- [Work instructions]: What lines in the listing below hold the string "resolution"? Please copy them out.

————

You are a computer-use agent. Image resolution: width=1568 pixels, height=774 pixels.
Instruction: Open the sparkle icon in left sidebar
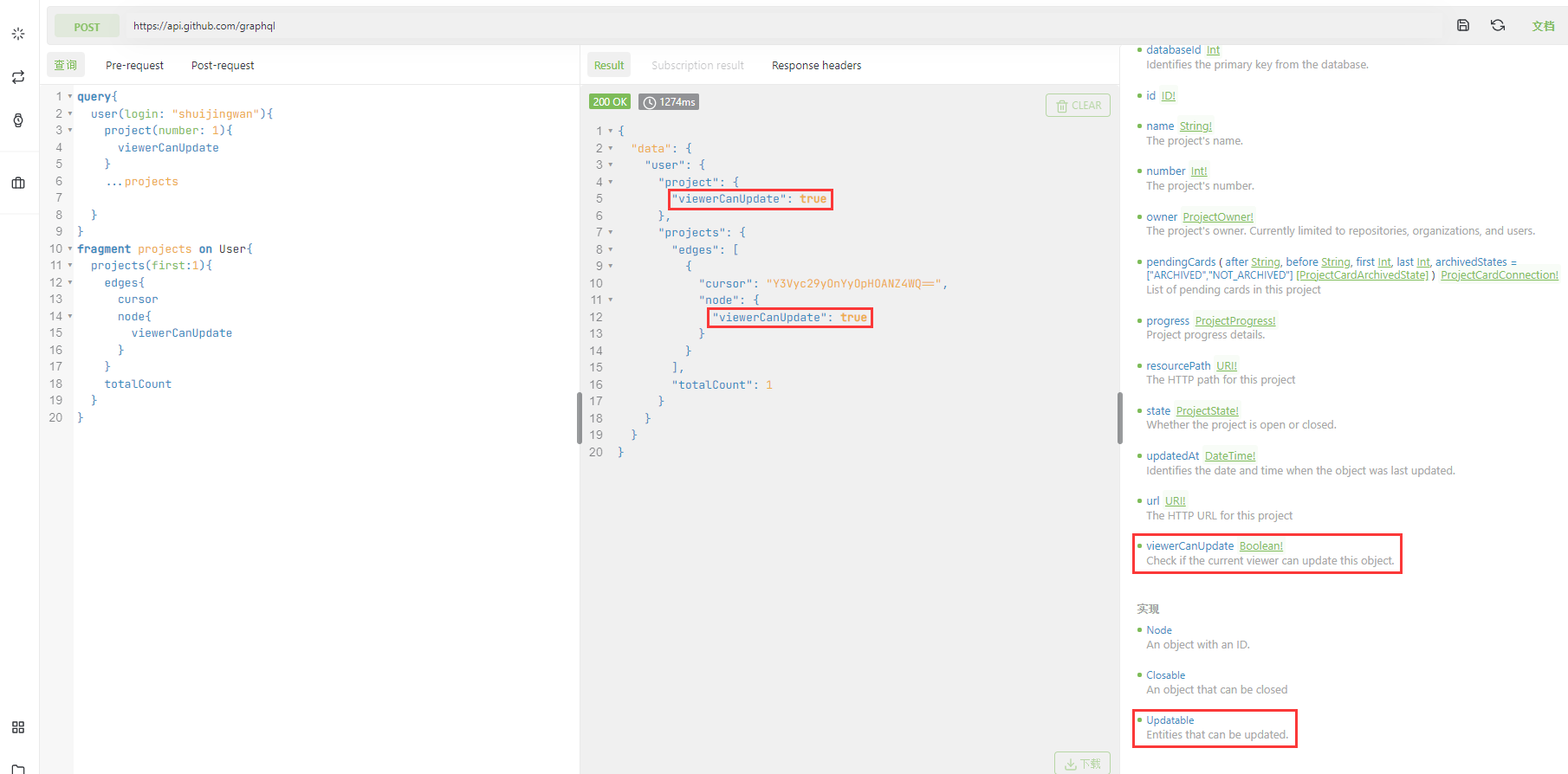point(18,34)
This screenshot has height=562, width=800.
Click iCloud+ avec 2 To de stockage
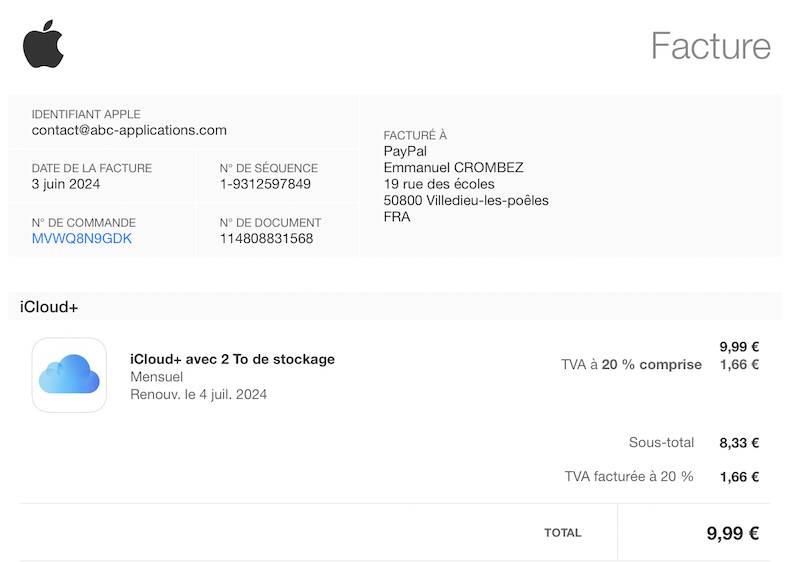pyautogui.click(x=233, y=360)
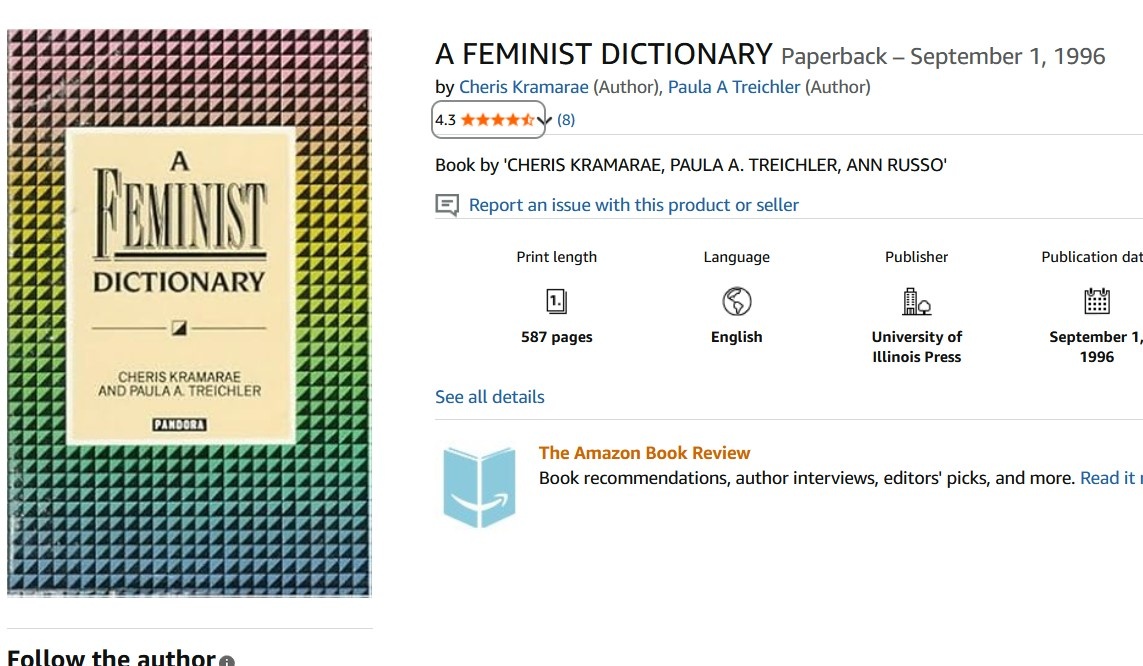
Task: Click the Publisher building icon
Action: click(x=915, y=300)
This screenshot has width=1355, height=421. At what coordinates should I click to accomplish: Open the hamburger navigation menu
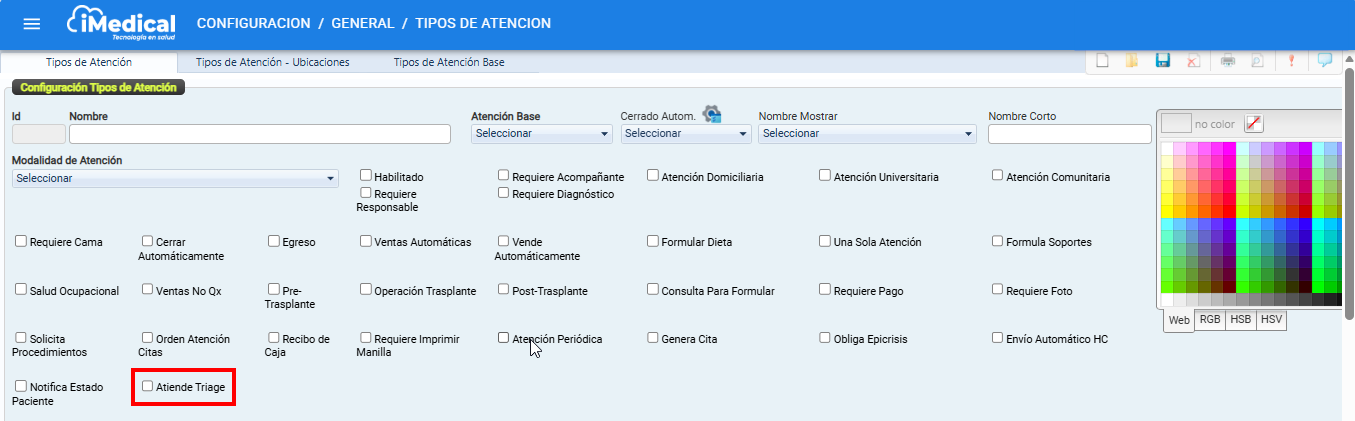[x=32, y=24]
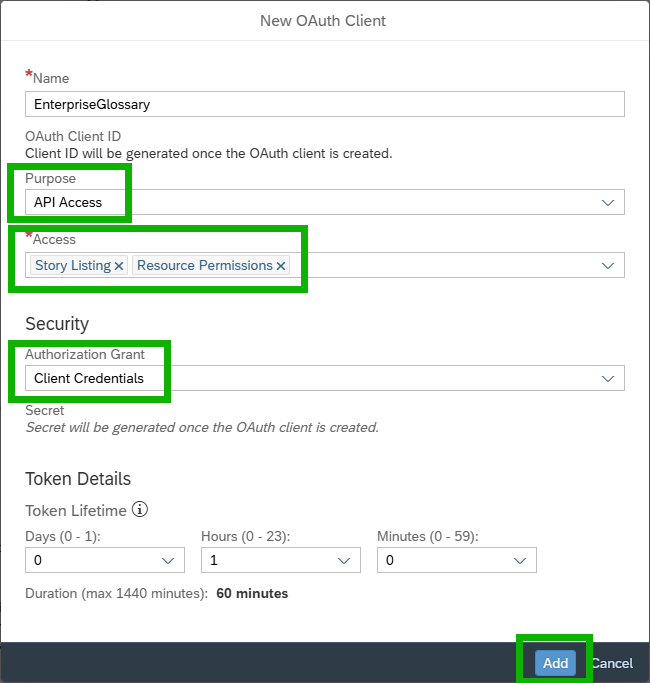The height and width of the screenshot is (683, 650).
Task: Click the Token Lifetime info icon
Action: click(140, 510)
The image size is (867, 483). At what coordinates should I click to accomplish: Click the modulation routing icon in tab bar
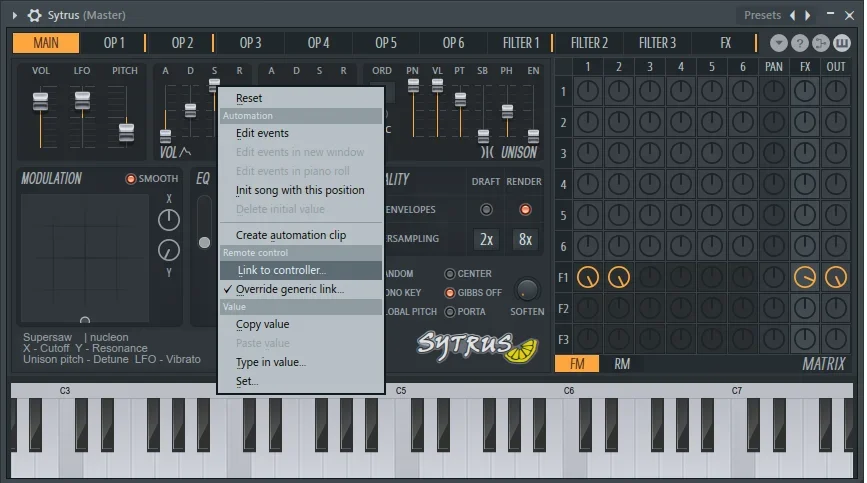tap(821, 43)
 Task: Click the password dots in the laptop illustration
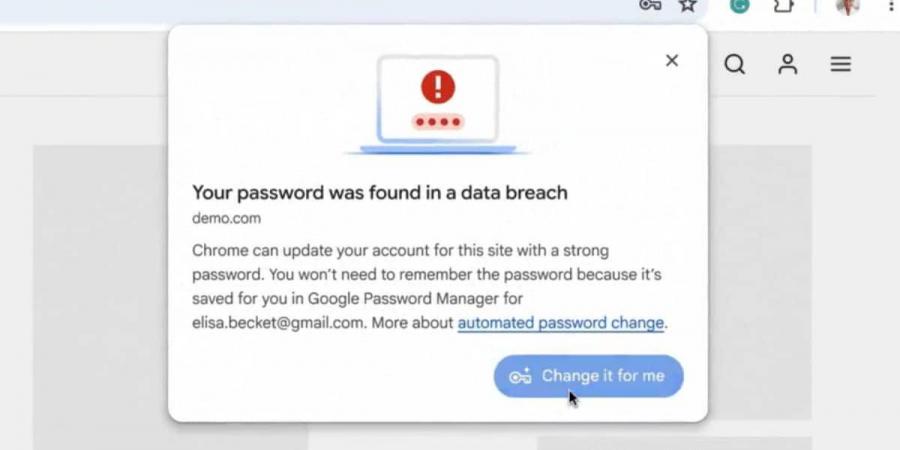coord(438,122)
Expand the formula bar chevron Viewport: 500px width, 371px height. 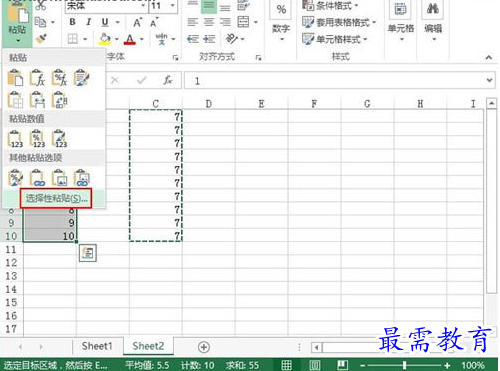point(489,80)

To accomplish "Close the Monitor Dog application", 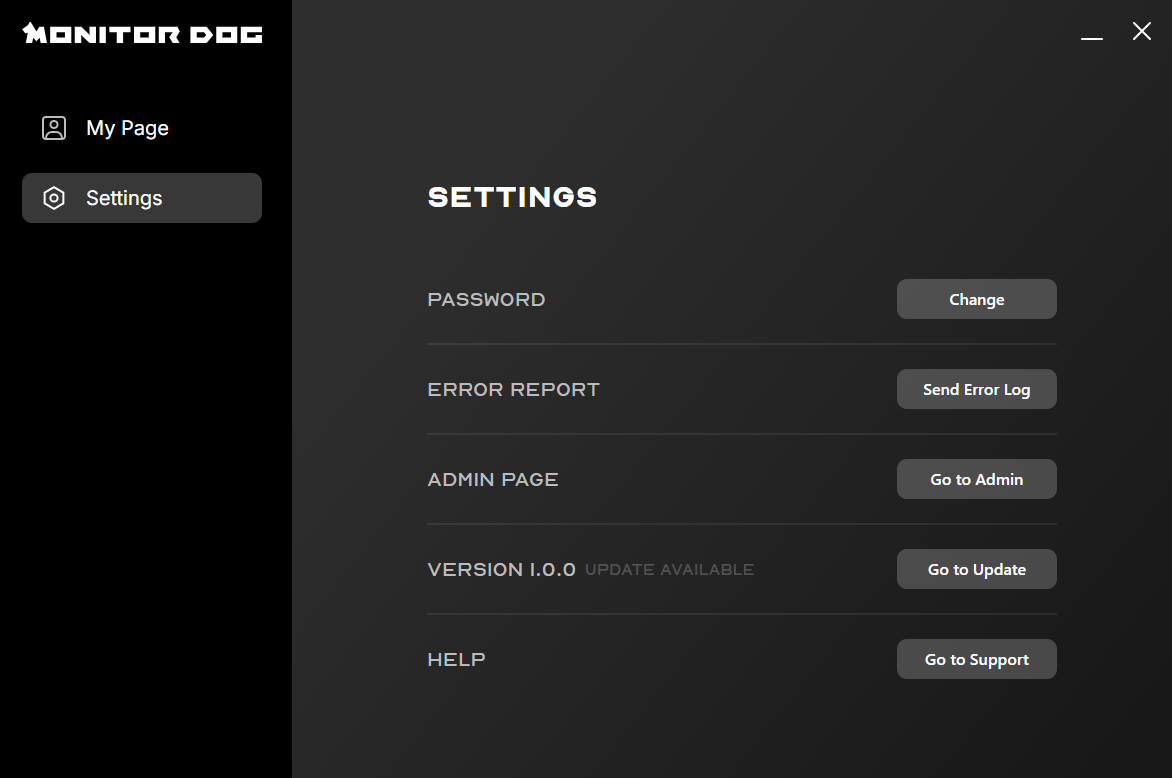I will pos(1141,31).
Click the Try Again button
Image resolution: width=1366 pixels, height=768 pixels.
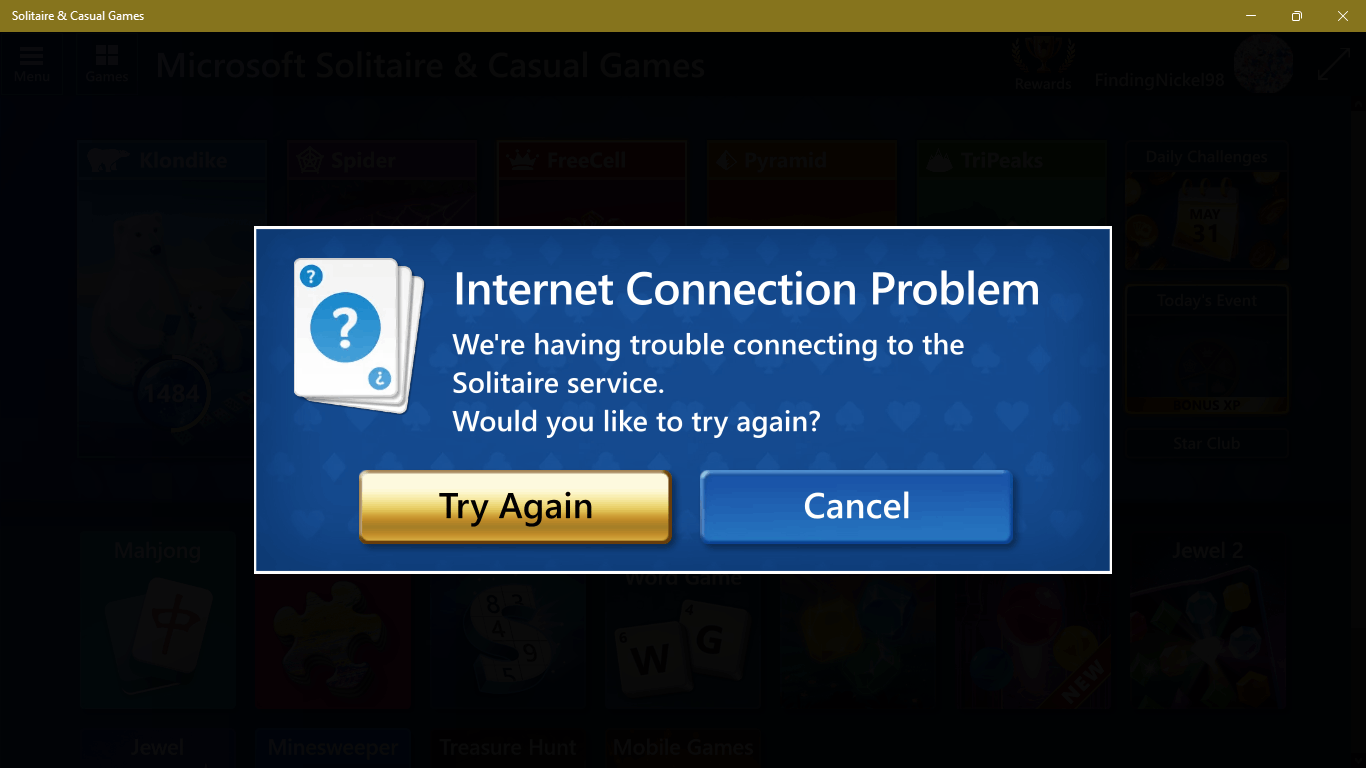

————

- [Result of this task]:
You are a computer-use agent. Image resolution: width=1568 pixels, height=774 pixels.
Image resolution: width=1366 pixels, height=768 pixels.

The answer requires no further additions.